Pour traiter cette maladie, des anticorps monoclonaux ont été développés pour cibler principalement l’amyloïde‑β. Certains sont même autorisés aux États-Unis, mais uniquement pour les stades très précoces. Ces traitements ne permettent pas d’inverser les dégâts déjà causés et peuvent entraîner des effets secondaires graves, comme des œdèmes ou des saignements cérébraux. La protéine tau reste encore difficile à cibler, ce qui motive la recherche de molécules capables d’agir sur les deux protéines.

Helicobacter pylori, une bactérie à double face

Présente chez environ une personne sur deux dans le monde, Helicobacter pylori colonise la muqueuse de l’estomac. Elle est responsable de la majorité des ulcères et de plus de 80 % des cancers gastriques. Son dépistage se fait par des tests respiratoires, des analyses de selles ou des prélèvements lors d’endoscopies, suivis d’un traitement antibiotique pour l’éliminer.

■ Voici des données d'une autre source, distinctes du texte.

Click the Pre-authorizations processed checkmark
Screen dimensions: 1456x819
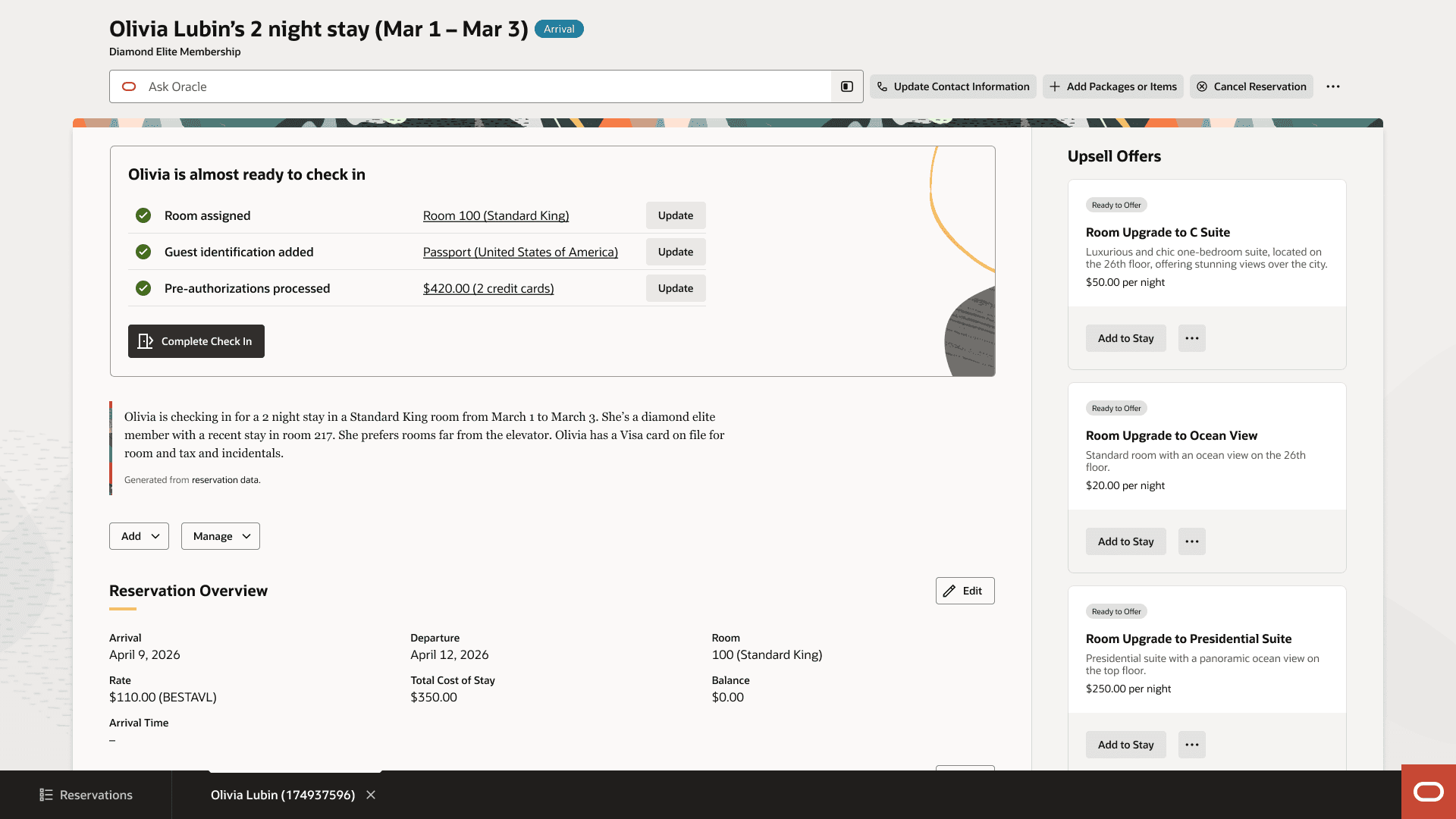point(143,288)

Une étude menée par l’université McGill, portant sur plus de 4,2 millions de Britanniques âgés de 50 ans et plus, a montré qu’une infection symptomatique à H. pylori augmente le risque d’Alzheimer de 11 % en moyenne. Ce risque peut atteindre 24 % environ dix ans après l’infection. Ces résultats s’inscrivent dans une tendance générale, avec des méta-analyses montrant un lien entre H. pylori et la démence.

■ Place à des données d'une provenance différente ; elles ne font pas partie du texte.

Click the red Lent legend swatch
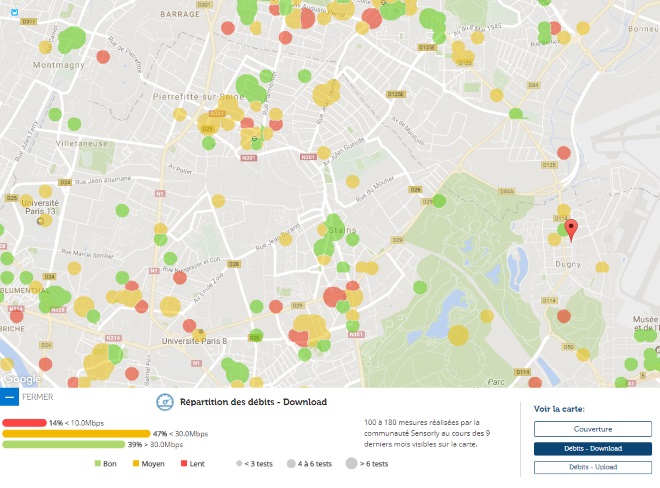Viewport: 660px width, 488px height. pyautogui.click(x=184, y=463)
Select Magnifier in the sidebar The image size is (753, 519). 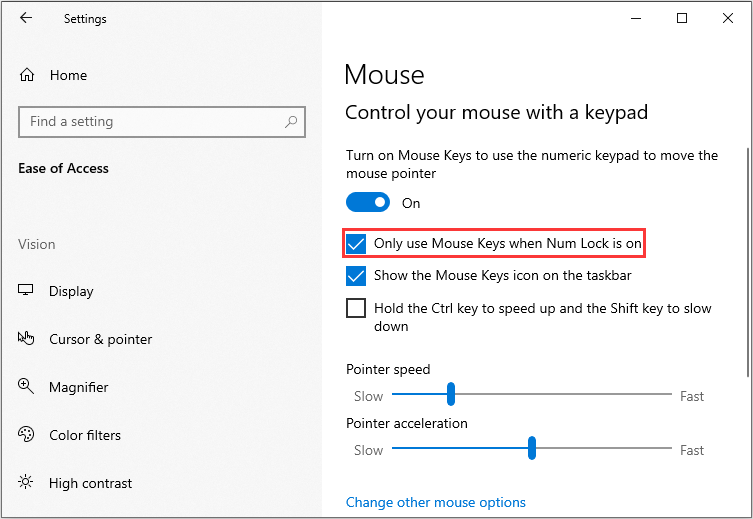tap(79, 387)
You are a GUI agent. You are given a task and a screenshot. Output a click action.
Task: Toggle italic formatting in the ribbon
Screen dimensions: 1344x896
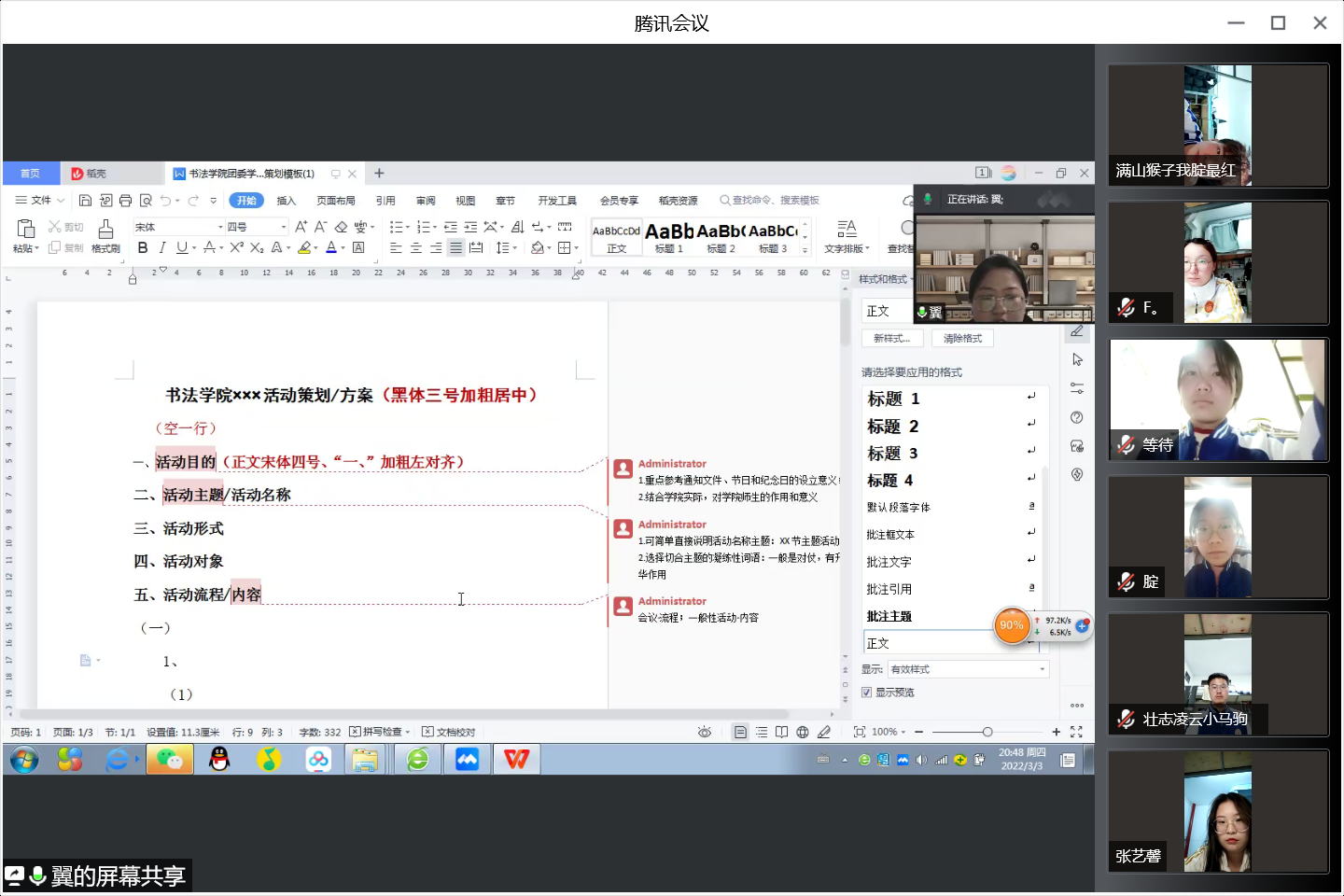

Les mécanismes évoqués comprennent une inflammation chronique, des carences en vitamine B12 et en folates, ainsi qu’un déséquilibre du microbiote intestinal, pouvant influencer l’axe intestin‑cerveau.

CagAN, un fragment protecteur mais pas une invitation à l’infection

Les chercheurs ont étudié la façon dont H. pylori interagit avec d’autres microbes dans des biofilms, ces communautés bactériques organisées autour de structures amyloïdes. En se concentrant sur la protéine CagA, connue pour ses effets toxiques, ils ont isolé sa partie N-terminale, appelée CagAN.

Les tests effectués sur des bactéries comme Escherichia coli et Pseudomonas ont montré que CagAN réduit la formation d’amas amyloïdes et de biofilms. Ensuite, en incubant des protéines humaines, telles que l’amyloïde‑β ou tau, avec ce fragment, les chercheurs ont constaté une importante diminution de la formation de structures toxiques, visibles par fluorescence et microscopie électronique.

Selon l’autrice de l’étude, même à faible concentration, CagAN empêche presque totalement l’agrégation de l’amyloïde‑β. Il a également bloqué l’agrégation d’autres protéines impliquées dans des maladies comme le diabète de type 2 ou Parkinson. Cependant, ces résultats restent pour l’instant limités aux expériences en laboratoire, sans validation chez l’animal ou chez l’humain.

Les chercheurs envisagent la possibilité qu’un jour, la médecine puisse exploiter ces fragments pour développer des médicaments. L’objectif serait de tirer parti des parties bénéfiques de H. pylori, sans maintenir l’infection elle-même. Pour le moment, il reste essentiel de traiter l’infection à H. pylori pour réduire les risques digestifs et peut-être aussi neurologiques à long terme.